6:05 A closeup of Zach shows him working his Larssen eyebrow exercises furiously. It’s like a jungle gym for his eyebrows.
5:01 Patty roofs the puck under the crossbar on a great bang-bang play, but it pops out so quickly that play continues. Patty raises his arms, but without conviction, so Chico wonders if maybe it wasn’t a goal. The play continues on… and on… and Doc posits that maybe, with the score already pretty much out of reach, no one will bother reviewing that. The few Ranger fans left in the building are hoping so.
The clock continues winding down without a whistle, and Chico tells us the truck reviewed the play and confirmed it’s a goal. This is hysterical, how the game keeps going and going and none of this play is going to count. It was funny the first time, and it’s funny now. With the clock down to 1:42, the Devils finally touch on an icing, and we add over three minutes back to the clock in a game that is miles out of reach for the Rangers.
You know, in hindsight the officials really should have taken the lack of an eyeroll from Patty on that play as a sign that he’d just scored. Because he always makes it abundantly clear when he’s missed a wide-open shot.
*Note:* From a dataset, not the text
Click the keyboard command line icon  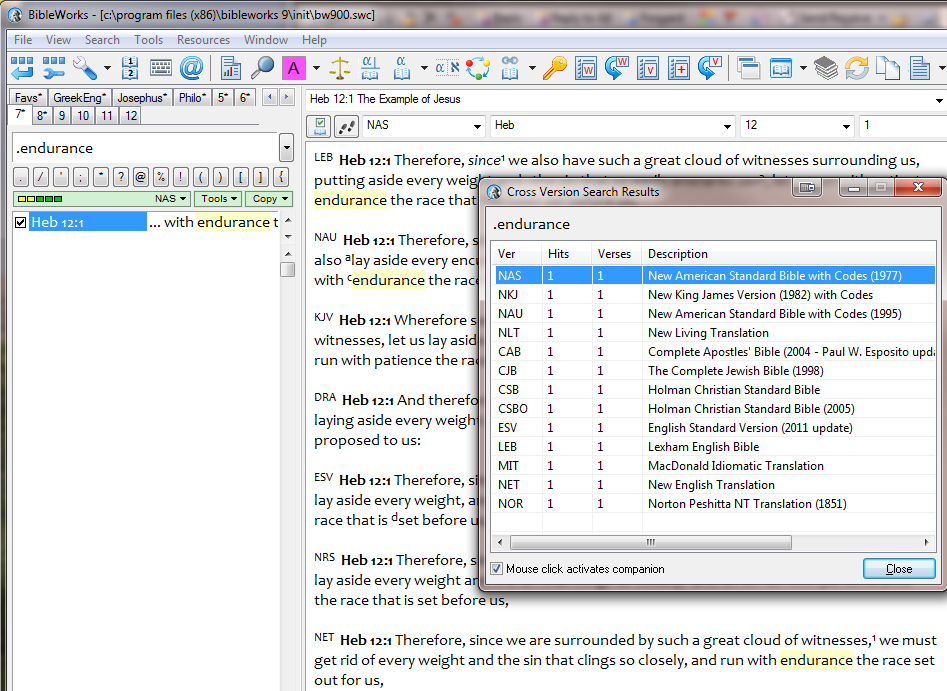click(x=160, y=68)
3:05 Chico also finds this situation hilarious, as he giggles, “Three minutes to go in the game — where have I seen this before?”
2:29 Because Rangers fans are truly the Best Fans On Earth, Doc comments, “It has the sound of a practice now, doesn’t it?” Chico responds, “With how many people are left here, it has the look of a practice too.”
1:48 Travis and Zach zip into the zone on a wide-spread two-on-one, Zach sneaks the puck in past Weekes, and Weekes tries to hide the puck from the officials. We go to another video review, and in a shot of Zach skating down the length of the bench we get a hilarious view of Patty reclining like he’s ready to start stripping off his equipment, order up a snifter of brandy from his creature-of-affairs Oysterworthy, and puff away on a cigar. Ladies and gentlemen, our Captain.
We get prolonged Zach footage as he and Pando chortle away at the bench. Zach was still missing several of his bottom teeth at this point, which seems odd. Those teeth were knocked out in October; Pookie suggests it took so long to replace them because Zach was waiting for the most expensive material in the world that still looks like teeth. A lot of geologists had to plumb a lot of mine depths to find a suitably enamel-ish gemstone.
0:00 Okay, we might have complained from start to finish, but this was, indeed, a game to remember. And seriously, Gomer? You’re a slag-faced whore.